Seit der Frankfurter Buchmesse bin ich in einem Literaturstrudel gefangen. Statt Filme zu schauen, lese ich lieber und es gibt ja so unglaublich viel zu lesen. Meine Leseliste ist innerhalb von wenigen Stunden auf 14 Titel angewachsen (so viele Romane lese ich sonst in ein bis zwei Jahren, wenn überhaupt). Ich bin mal gespannt, wie lange das anhält, denn für gewöhnlich halte ich das nicht lange durch.
Das Buchregal meiner Schwester gibt günstigerweise eine Menge her. Zum Beispiel eine Sammlung von Wolfgang Herrndorf. Nach „Tschick“ habe ich mir dort gleich auch „In Plüschgewittern“ herausgenommen, auch deshalb weil meine Schwester noch an „Sand“ liest und mir es vorerst nicht ausleihen will. Auf den ersten Blick ist „In Plüschgewittern“ so etwas wie „Tschick“ nur mit einem dreißig jährigen Hauptdarsteller, statt einem Teenager und auch kein Deutschlandtrip, sondern eher ein Berlinbuch. Im Mittelpunkt steht ein namenloser Ich-Erzähler, dem man seine 30 Jahre sofort abnimmt, denn er benimmt sich wie ein 18 Jähriger und als 35 Jähriger kann ich das selbstverständlich nachvollziehen. Nicht umsonst hat Herrndorf sein Buch selbst als „Adoleszenzroman“ bezeichnet. Der Erzähler verlässt seine Freundin, besucht seine todsterbenskranke Oma und geht nach Berlin, um bei einem Freund neu anzufangen. Er arbeitet nicht, seine finanziellen Verhältnisse sind eher unklar, aber für genügend Bier ist jederzeit noch Geld vorhanden und so zieht es ihn von Party zu Kneipe zu Party und weiter und das mit ständig ansteigendem Alkoholpegel.
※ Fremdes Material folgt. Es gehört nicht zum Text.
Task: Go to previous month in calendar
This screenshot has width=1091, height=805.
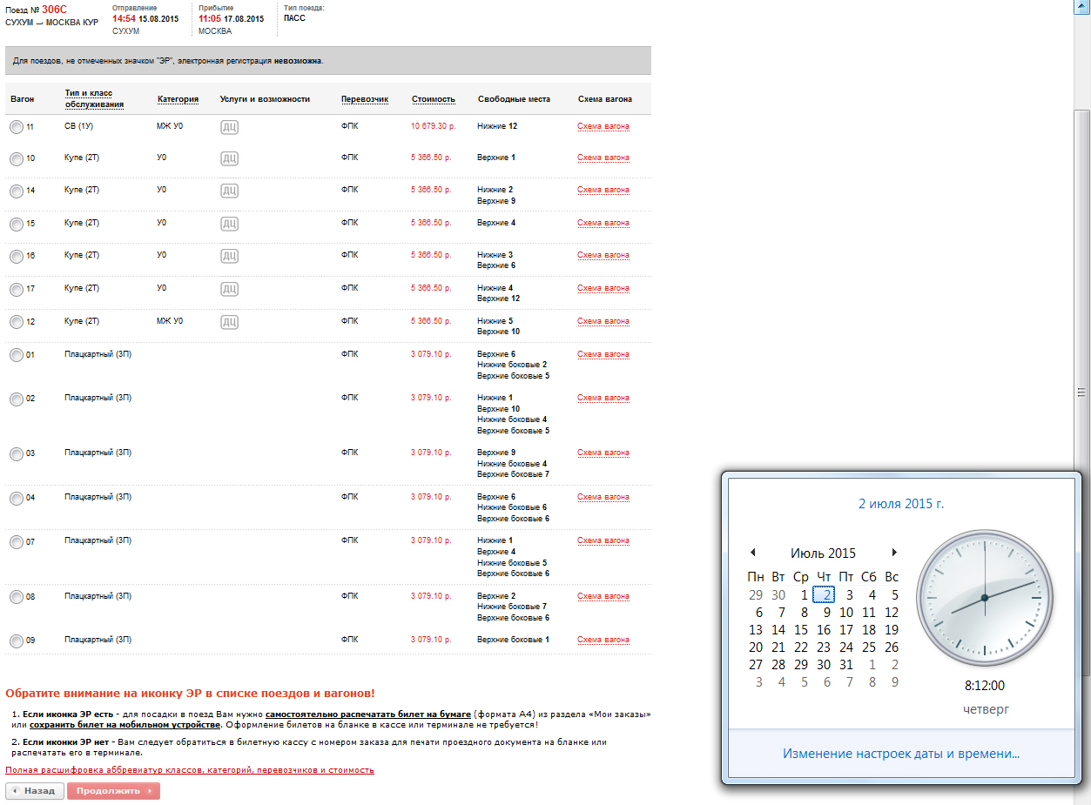Action: (x=752, y=553)
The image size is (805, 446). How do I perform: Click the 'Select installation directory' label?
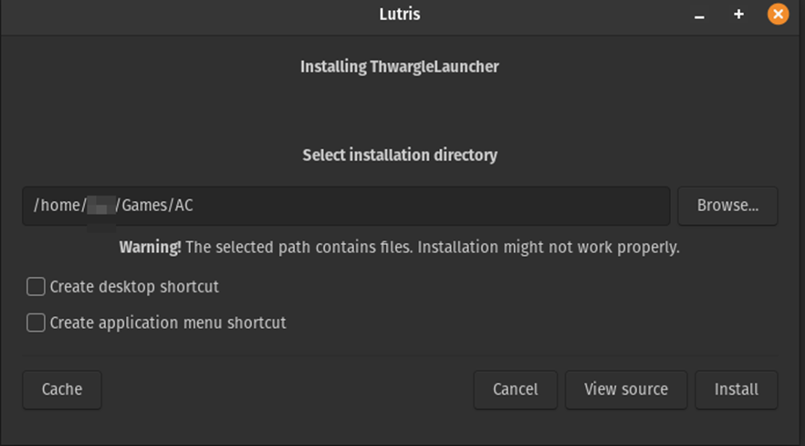pos(400,155)
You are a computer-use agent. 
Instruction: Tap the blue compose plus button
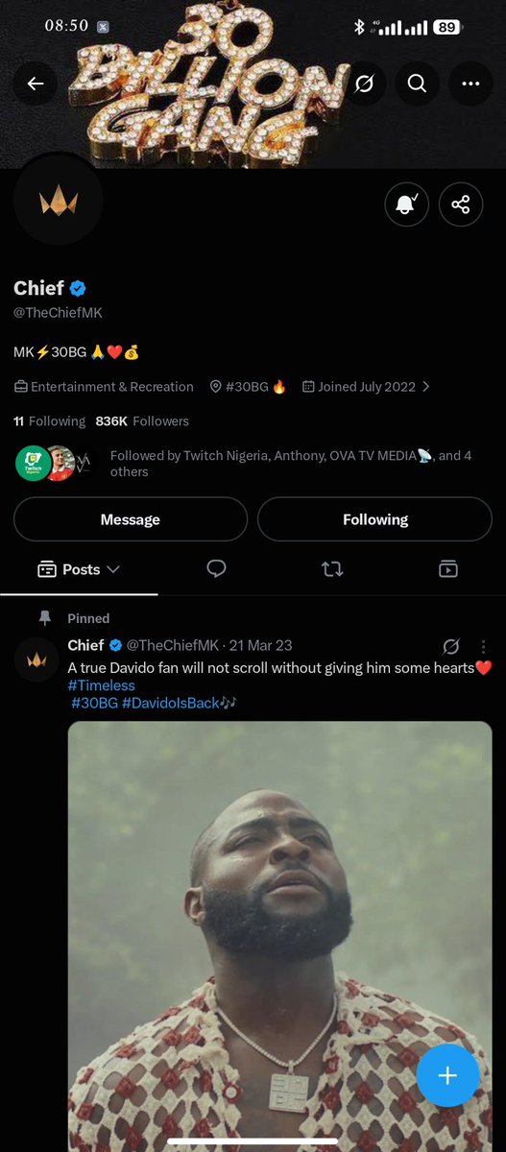[x=447, y=1074]
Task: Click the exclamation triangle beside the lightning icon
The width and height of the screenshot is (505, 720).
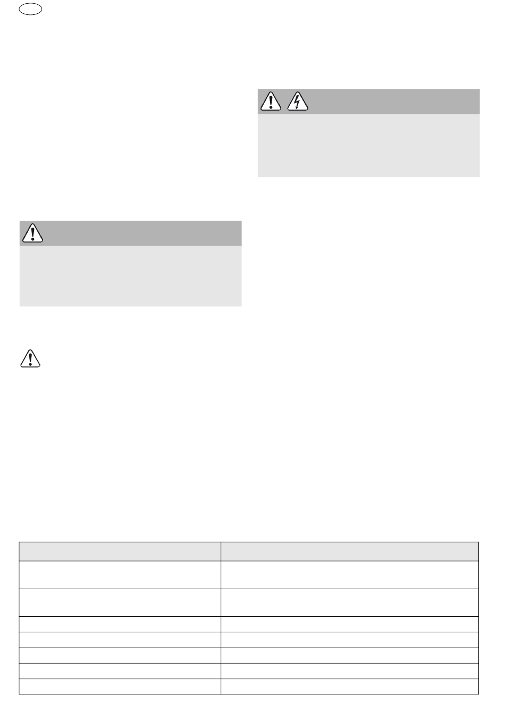Action: coord(271,101)
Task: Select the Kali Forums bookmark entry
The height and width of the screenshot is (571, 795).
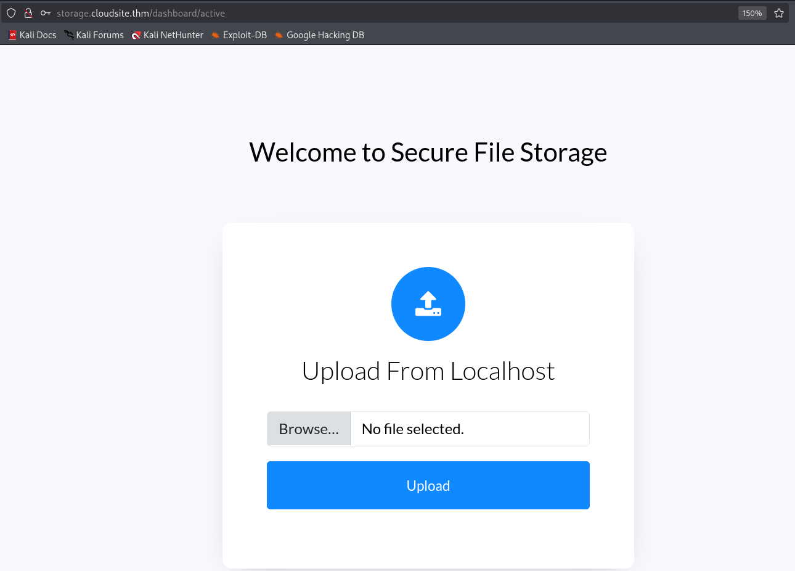Action: (99, 35)
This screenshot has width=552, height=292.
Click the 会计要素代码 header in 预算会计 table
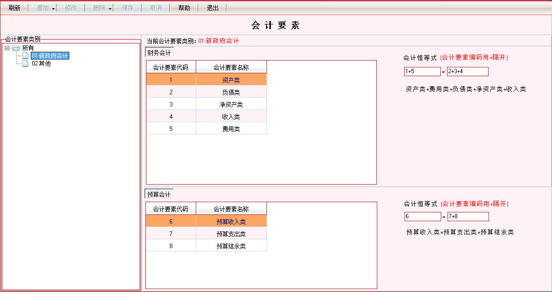[170, 209]
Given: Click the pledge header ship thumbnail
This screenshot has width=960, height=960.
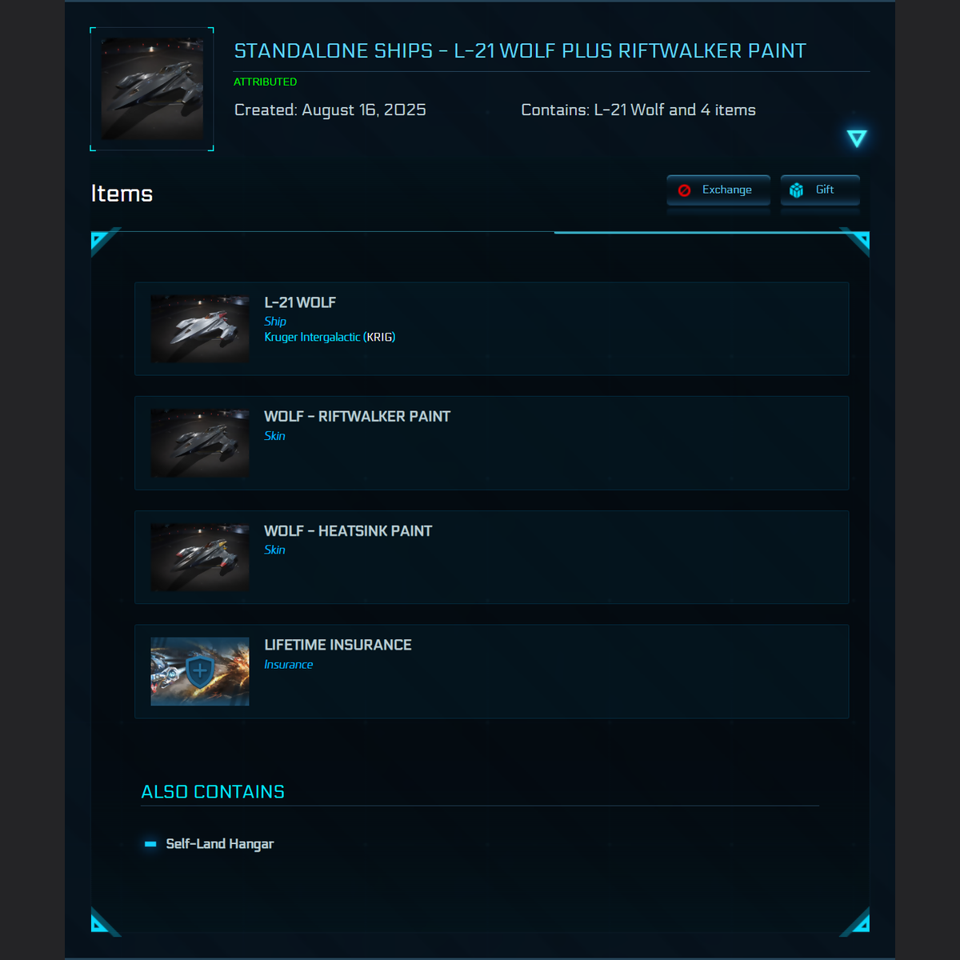Looking at the screenshot, I should point(152,89).
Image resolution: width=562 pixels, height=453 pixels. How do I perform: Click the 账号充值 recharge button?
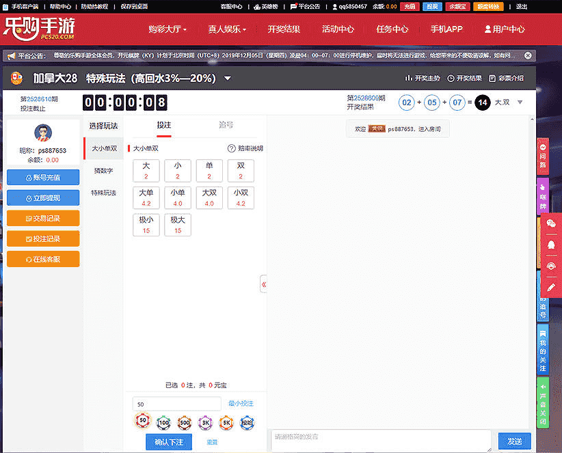pos(43,178)
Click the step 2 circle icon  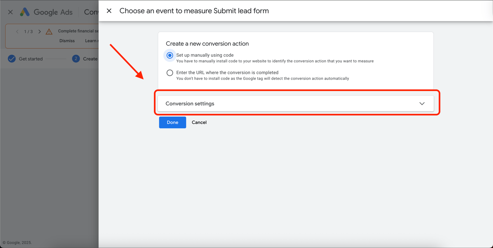76,59
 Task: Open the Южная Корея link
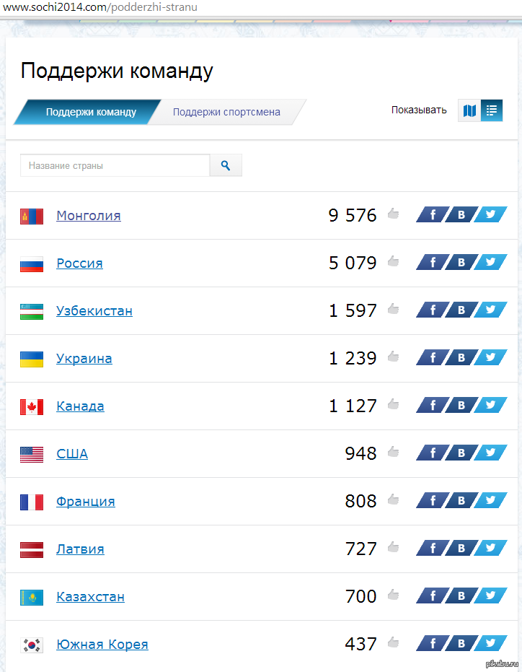102,644
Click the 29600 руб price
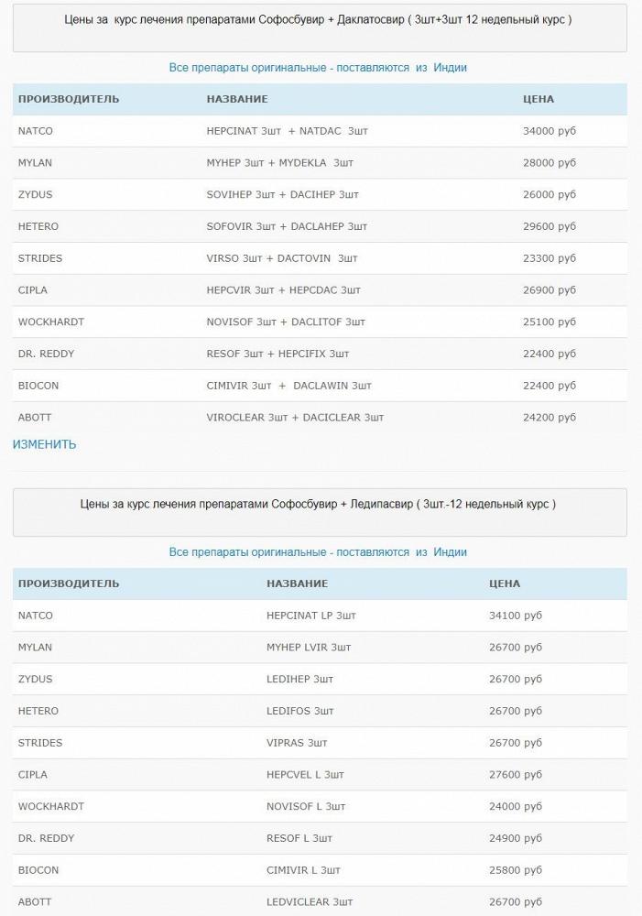The width and height of the screenshot is (642, 916). [x=549, y=226]
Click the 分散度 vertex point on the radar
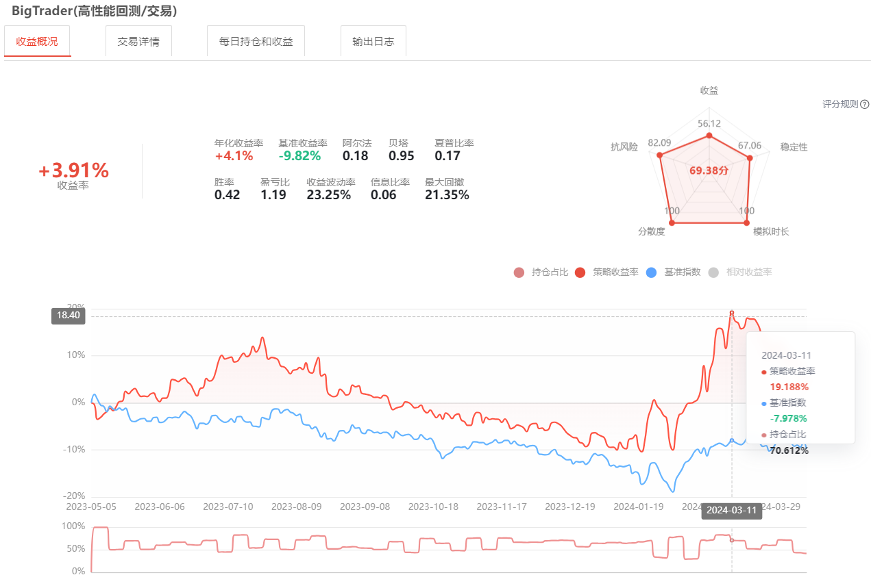Viewport: 871px width, 575px height. [672, 223]
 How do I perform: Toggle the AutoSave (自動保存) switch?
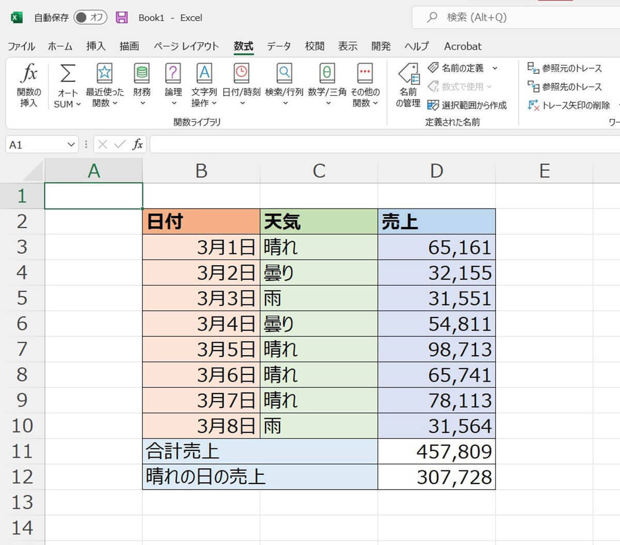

Von der Kritik in die Popliteratur eingestuft, entfaltet „In Plüschgewittern“ bei weitem nicht die Stimmung von „Tschick“. Zu sehr nervt manchmal die Naivität des Hauptdarstellers und zu bemüht wirkt manchmal der Einbau von Fernsehkanälen, Filmen und Autoren (aber, großes Lob auf Seite 141 wird Don DeLillo genannt, auch wenn ich mir nicht sicher bin, ob lobend oder ironisch verklärend). Trotzdem ist das Buch lesenswert, auch weil es einen Außenseiter darstellt, der vor einem gesellschaftlichen Problem unserer Zeit steht, dass man gern als Sinnsuche darstellen kann und der Frage, was man denn bitte mit seinem Leben anfangen soll. So funktioniert der Ich-Erzähler als Folie dieser fast schon deprimierend erfolglosen Suche, ganz im Gegenteil zu seinem Bruder, einem etwas langweiligen Durchschnittsbürger, dem das letzte Kapitel im Buch gehört (ein echter Gewinn für den Roman) und der dort das katastrophale Leben des Bruder aus seiner vielleicht auch sehr einseitigen Sicht kritisiert. Ein Roman über uns und unsere Zeit – Pop-Literatur eben, was aber keinesfalls abwertend gelesen werden soll. Vielleicht irgendwie auch ein Berlin-Buch, aber dann eines von vor 10 Jahren, als das Werk erstmals erschien und was für eine sich verändernde Metropole wie Berlin schon eine ziemlich lange Zeit ist.